We have at least one data source where we have chosen to set a document id (was started years ago so don't know/remember the history on why) but we have been cleaning up our pipeline and were wondering if we could leverage a metadata field to specify the document_id but if empty it would behave the same as if the document_id wasn't specified. We are doing this with pipeline and it has helped greatly simplify the output logic, other than the document_id being present the output blocks are the same. Any thoughts?

Current

if source {
  elasticsearch {
    ...
    document_id => "<field value>"
  }
}
else {
  elasticsearch {
    ...
  }
}

if you use metadata field to define _id and if that is blank then you won't have that document in your index.

or should I say it will overwrite older doc.

for example
first record has metadata_id = "ben" and you have one record
second record it is empty and you will have that record inserted in index with
_id = metadata_id

now third record is empty then it will overwrite second record with third.
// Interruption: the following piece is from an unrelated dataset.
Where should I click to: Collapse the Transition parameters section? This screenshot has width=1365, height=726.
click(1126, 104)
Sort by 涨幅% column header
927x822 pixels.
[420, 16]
That's how I interpreted things too. Wanted to double check if there was something I was missing or someway to have it behave closer to that of pipeline.

ex
record1 has id 1231, gets inserted with 1231
record2 has id "", gets created without specifying id
record 3 has id "", gets created without specifying id, does not overwrite record 2 either
record2 has id 1231; follows settings of doc_as_upsert + action (or any other parameters I'm not thinking of) which may overwrite previous record

record1 is simple
record2 you will have to create ID it it is null
record3 again you have to create random id if it null and it won't overwrite
record3 if it has same id as record1 then it will automatically overwrite previous record. you don't have to do anything.

consider _id has primary uniq key in relational database. and it has to be uniq.

Agreed on the primary key function.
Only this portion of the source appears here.